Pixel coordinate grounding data
#####
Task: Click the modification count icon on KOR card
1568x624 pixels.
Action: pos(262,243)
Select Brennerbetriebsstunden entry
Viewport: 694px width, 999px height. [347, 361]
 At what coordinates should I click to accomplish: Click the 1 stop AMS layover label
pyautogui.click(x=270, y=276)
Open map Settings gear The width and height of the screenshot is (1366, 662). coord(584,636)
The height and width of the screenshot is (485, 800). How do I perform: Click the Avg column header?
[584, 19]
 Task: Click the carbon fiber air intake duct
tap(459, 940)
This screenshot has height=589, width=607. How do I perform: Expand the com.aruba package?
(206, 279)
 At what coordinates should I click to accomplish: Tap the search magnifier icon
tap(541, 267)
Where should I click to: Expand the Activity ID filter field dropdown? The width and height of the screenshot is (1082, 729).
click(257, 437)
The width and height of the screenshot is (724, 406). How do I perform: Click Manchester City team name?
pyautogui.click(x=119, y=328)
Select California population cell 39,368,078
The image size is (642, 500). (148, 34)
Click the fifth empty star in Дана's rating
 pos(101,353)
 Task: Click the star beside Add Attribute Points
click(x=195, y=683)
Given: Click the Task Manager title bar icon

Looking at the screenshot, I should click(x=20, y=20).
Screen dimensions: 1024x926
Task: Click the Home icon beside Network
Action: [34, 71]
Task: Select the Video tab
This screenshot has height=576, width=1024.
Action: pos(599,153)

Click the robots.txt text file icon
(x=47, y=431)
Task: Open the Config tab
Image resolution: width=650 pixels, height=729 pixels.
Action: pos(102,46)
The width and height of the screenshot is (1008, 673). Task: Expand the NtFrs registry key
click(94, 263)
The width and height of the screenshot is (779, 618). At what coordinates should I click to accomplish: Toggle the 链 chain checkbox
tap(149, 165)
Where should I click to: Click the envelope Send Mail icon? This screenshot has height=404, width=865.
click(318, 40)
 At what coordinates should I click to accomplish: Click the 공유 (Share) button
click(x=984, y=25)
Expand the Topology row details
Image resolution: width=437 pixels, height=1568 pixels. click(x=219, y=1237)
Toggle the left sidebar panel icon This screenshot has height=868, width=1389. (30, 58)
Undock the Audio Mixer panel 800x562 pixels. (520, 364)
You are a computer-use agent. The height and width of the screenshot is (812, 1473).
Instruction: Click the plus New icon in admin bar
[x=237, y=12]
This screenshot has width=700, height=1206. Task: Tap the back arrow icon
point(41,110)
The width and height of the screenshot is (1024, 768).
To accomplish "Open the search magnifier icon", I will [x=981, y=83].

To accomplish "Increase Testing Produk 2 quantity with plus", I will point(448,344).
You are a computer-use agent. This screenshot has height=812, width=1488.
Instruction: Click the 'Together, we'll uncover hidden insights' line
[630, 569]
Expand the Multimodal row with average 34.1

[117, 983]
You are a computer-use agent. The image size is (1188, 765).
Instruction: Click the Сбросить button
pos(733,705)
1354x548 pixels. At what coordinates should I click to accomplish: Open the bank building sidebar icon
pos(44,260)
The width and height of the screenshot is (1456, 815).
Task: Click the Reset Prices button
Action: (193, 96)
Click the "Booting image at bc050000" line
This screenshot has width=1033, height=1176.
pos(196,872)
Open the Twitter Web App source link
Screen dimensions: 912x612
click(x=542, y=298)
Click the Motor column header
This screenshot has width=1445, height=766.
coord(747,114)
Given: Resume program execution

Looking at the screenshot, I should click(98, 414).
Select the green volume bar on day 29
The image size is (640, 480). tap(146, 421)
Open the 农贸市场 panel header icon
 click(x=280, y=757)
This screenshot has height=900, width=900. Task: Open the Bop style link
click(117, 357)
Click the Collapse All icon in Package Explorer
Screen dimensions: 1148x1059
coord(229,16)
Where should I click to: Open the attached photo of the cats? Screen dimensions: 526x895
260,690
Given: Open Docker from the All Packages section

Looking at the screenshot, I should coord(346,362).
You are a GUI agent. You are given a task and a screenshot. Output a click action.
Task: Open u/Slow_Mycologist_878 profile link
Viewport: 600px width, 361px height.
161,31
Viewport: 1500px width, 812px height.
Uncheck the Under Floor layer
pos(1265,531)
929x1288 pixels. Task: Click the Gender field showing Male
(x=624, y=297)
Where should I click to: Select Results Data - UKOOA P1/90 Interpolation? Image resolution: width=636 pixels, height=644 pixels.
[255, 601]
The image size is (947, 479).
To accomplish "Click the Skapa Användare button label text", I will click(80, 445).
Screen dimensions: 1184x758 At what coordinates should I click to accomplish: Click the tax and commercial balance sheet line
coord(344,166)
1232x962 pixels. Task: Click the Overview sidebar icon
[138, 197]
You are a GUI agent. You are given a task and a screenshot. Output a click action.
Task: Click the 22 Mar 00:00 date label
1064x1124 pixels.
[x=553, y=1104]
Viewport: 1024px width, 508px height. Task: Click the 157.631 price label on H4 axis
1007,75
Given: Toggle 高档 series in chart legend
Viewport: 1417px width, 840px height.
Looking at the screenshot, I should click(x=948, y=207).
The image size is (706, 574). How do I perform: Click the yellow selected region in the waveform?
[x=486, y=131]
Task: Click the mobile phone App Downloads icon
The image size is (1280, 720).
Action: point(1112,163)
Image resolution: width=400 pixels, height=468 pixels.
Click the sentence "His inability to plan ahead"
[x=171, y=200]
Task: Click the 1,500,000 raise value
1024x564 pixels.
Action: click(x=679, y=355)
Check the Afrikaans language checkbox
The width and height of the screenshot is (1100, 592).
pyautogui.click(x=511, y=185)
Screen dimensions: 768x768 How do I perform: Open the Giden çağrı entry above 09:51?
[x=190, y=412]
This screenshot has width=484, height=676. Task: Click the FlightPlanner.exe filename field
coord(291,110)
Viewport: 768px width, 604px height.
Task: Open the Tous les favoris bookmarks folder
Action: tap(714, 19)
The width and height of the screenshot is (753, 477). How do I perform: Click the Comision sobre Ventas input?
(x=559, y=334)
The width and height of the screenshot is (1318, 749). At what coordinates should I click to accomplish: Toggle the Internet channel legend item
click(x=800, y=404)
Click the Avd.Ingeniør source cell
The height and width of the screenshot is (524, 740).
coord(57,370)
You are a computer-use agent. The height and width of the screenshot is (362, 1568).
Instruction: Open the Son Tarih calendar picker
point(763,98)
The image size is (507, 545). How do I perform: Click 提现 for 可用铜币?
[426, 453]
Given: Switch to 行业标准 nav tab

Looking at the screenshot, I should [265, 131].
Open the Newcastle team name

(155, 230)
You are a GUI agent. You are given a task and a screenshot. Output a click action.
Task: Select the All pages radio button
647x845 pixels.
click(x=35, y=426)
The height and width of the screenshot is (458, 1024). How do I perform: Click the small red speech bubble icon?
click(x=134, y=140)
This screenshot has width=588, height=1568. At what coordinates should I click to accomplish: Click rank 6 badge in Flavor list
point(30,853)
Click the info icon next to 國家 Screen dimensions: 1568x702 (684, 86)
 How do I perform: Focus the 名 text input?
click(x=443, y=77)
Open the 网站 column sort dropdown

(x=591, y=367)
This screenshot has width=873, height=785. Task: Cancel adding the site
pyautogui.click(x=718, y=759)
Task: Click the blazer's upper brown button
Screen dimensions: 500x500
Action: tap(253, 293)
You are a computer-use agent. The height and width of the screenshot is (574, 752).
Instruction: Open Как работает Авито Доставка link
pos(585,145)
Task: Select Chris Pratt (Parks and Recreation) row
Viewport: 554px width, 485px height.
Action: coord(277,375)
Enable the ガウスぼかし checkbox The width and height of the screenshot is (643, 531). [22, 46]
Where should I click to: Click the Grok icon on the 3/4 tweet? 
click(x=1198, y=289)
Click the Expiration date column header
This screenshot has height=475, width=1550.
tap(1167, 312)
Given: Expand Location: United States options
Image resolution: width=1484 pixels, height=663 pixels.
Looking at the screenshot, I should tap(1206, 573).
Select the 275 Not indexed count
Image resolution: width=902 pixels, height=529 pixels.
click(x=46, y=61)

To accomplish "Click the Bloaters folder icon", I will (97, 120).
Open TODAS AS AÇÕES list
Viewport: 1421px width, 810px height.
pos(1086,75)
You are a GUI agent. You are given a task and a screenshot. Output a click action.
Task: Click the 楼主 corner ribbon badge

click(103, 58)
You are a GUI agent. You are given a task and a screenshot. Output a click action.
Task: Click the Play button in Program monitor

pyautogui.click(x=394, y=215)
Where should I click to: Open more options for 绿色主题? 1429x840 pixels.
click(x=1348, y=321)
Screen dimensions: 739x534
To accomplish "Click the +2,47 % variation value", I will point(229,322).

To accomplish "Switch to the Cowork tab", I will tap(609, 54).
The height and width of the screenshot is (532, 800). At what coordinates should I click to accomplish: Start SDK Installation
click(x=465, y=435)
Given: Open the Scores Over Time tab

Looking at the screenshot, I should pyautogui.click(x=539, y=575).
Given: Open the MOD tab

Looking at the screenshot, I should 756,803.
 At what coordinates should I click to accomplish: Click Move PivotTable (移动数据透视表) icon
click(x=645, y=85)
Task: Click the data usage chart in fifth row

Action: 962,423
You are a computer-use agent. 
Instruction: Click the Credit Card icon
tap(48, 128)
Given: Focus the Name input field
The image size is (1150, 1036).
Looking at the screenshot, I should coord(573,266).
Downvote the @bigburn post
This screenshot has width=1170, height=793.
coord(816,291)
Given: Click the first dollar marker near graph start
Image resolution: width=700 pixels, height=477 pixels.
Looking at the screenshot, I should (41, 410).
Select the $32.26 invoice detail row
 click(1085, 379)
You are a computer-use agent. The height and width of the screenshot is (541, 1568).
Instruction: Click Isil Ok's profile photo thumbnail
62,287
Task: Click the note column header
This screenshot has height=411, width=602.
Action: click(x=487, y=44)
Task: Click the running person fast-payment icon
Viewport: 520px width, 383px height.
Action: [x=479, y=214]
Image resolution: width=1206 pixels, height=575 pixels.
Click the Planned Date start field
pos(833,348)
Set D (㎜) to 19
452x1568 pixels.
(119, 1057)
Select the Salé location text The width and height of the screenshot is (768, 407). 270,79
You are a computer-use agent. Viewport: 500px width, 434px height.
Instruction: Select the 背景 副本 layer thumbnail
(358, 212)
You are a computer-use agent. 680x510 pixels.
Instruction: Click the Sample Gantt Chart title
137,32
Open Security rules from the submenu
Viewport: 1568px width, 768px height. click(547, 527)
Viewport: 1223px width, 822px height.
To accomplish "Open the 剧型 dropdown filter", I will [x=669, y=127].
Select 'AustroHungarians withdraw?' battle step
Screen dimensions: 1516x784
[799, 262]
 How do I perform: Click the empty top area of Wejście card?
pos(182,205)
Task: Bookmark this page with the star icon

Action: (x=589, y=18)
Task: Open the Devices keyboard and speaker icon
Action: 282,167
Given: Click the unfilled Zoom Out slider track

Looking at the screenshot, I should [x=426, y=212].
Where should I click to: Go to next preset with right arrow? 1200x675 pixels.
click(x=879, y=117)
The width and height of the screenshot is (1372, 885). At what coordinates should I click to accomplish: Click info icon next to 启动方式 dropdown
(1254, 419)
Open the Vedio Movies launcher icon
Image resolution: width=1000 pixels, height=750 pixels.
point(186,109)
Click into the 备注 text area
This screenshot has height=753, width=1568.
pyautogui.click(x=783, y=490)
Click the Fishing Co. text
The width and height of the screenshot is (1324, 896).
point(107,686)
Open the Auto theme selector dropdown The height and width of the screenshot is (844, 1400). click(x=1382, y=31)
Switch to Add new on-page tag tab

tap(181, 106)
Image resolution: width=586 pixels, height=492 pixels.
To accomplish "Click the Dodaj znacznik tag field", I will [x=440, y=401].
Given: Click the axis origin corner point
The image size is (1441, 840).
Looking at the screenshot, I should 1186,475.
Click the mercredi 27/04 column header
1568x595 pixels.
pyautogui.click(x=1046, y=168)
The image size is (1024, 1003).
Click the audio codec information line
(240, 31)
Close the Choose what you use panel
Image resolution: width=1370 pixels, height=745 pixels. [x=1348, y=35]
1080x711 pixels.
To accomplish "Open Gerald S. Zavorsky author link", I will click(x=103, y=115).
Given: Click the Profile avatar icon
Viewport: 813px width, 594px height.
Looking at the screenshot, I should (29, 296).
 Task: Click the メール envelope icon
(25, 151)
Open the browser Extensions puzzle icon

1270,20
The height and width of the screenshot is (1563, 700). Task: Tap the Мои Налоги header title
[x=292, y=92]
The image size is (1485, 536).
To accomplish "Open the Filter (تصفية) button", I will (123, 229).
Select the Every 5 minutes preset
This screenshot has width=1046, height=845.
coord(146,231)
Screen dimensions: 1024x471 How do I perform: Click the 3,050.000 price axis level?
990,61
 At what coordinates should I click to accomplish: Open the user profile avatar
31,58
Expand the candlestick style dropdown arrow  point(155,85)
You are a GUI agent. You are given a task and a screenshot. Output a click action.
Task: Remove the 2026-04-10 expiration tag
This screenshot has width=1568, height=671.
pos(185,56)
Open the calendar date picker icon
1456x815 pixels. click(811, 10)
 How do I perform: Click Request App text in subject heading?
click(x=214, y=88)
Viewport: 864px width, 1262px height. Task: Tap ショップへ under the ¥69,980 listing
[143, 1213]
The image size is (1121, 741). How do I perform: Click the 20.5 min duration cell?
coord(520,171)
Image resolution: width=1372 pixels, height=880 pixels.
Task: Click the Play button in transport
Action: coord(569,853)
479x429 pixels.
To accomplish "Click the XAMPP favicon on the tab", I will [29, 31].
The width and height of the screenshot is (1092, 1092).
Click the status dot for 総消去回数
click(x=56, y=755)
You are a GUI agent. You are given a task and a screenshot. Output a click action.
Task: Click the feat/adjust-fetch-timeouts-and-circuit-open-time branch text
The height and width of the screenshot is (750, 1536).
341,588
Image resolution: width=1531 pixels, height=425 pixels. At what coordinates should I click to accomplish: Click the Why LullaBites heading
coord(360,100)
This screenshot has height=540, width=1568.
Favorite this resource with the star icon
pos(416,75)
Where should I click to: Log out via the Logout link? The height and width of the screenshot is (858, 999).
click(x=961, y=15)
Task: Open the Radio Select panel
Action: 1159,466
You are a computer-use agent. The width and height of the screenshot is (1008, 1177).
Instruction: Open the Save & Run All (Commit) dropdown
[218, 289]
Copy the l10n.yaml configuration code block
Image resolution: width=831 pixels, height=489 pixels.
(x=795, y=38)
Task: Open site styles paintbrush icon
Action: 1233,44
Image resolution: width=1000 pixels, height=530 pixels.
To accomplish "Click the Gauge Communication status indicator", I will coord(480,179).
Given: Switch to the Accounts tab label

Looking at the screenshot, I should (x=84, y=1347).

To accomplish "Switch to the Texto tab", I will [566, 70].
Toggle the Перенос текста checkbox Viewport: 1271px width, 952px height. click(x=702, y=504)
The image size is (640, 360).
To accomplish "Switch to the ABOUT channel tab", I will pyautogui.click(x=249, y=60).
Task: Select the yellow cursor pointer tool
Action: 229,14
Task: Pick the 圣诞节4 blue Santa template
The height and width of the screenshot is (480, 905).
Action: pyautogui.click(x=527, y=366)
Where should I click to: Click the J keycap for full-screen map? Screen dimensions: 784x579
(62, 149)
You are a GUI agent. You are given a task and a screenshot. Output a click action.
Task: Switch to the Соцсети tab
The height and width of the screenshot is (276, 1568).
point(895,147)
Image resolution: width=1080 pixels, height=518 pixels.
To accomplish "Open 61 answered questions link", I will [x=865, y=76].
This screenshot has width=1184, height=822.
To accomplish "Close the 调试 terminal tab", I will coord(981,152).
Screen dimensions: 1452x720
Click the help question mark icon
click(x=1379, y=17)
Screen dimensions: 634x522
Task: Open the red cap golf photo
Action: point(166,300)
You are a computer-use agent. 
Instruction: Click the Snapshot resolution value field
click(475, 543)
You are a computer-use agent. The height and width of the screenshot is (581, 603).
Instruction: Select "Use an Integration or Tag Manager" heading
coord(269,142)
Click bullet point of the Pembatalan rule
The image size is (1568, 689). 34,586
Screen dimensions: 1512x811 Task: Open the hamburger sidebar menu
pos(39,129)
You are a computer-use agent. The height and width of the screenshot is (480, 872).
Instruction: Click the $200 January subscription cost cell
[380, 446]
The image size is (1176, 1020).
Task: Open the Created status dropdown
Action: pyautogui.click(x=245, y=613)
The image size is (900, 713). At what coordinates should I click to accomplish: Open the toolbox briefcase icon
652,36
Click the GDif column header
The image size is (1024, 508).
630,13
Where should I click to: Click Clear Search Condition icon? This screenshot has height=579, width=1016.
#####
What is needed is an exact printout of every line from the one with "The image size is (1024, 508)." through the end of the data, including both, and nothing more.

The image size is (1024, 508).
630,13
Where should I click to: Click Clear Search Condition icon? This screenshot has height=579, width=1016.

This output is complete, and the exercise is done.